Cameron Delano, left, defeats Jesse Desrosier in a June 21, 2025, Bare Knuckle Fighting Championship bout in Fort Worth, Texas. Delano, a former rodeo champion, will face Alex Terrible in the BKFC Blood 4 Blood event May 6 in Daytona Beach.
For more than 100 years, bare-knuckle fighting was a sport that hearkened back to the 19th century, when it largely became illegal.
In 2018, BKFC became the first organization to get legal clearance to host a legal, sanctioned and regulated bare-knuckle fight in the United States since 1889.
Blood4Blood is its 152nd event.
Taylor "Killa Bee" Starling appears at a BKFC weigh-in before a fight in Clearwater in 2025.

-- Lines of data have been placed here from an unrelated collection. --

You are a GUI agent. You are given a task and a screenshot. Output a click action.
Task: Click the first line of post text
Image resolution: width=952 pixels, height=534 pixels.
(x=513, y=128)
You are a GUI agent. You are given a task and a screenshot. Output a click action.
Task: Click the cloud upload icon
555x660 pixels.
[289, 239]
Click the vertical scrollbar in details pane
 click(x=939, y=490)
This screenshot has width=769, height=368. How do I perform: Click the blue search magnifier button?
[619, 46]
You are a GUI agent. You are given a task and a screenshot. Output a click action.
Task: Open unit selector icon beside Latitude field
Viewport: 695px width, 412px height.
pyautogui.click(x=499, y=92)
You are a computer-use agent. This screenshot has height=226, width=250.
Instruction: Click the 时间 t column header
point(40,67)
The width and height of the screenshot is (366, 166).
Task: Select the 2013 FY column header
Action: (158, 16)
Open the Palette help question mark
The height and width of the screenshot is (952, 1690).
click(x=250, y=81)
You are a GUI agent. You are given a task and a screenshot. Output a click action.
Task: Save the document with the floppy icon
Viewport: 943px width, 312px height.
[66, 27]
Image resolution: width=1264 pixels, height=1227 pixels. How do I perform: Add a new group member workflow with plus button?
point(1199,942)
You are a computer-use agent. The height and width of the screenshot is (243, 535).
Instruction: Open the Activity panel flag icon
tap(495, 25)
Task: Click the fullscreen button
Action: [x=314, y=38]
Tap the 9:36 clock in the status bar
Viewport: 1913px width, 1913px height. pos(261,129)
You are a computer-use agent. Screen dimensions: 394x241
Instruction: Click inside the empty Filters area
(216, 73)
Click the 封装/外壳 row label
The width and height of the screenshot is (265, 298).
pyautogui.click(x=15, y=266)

Bare-knuckle fighting in the strictest sense — boxing without gloves — remains illegal in Florida. The Legislature didn't change that law, but the Florida Athletic Commission created a regulatory loophole for the Bare Knuckle Fighting Championship and other organizations. The fighters must wear gloves, but the gloves may be modified to expose their knuckles.
So the bare-knuckle pugilists began pummeling each other starting in 2019, and several fight nights a year have been held around the state since.
"The way Florida legalized bare-knuckle boxing was certainly comical if not outright embarrassing," said Erik Magraken, a Canadian attorney and author of the blog, "Combat Sports Law."
In an email to The News-Journal, Magraken has followed developments in bare-knuckle boxing for years and stands up for it.
"BKB is bloodier than gloved boxing. More cuts. More blood," he said. "But likely less brain trauma. Traumatic brain injury is the real danger in combat sports. To that end, I don’t have any issue with BKB being a legal and regulated combative sport."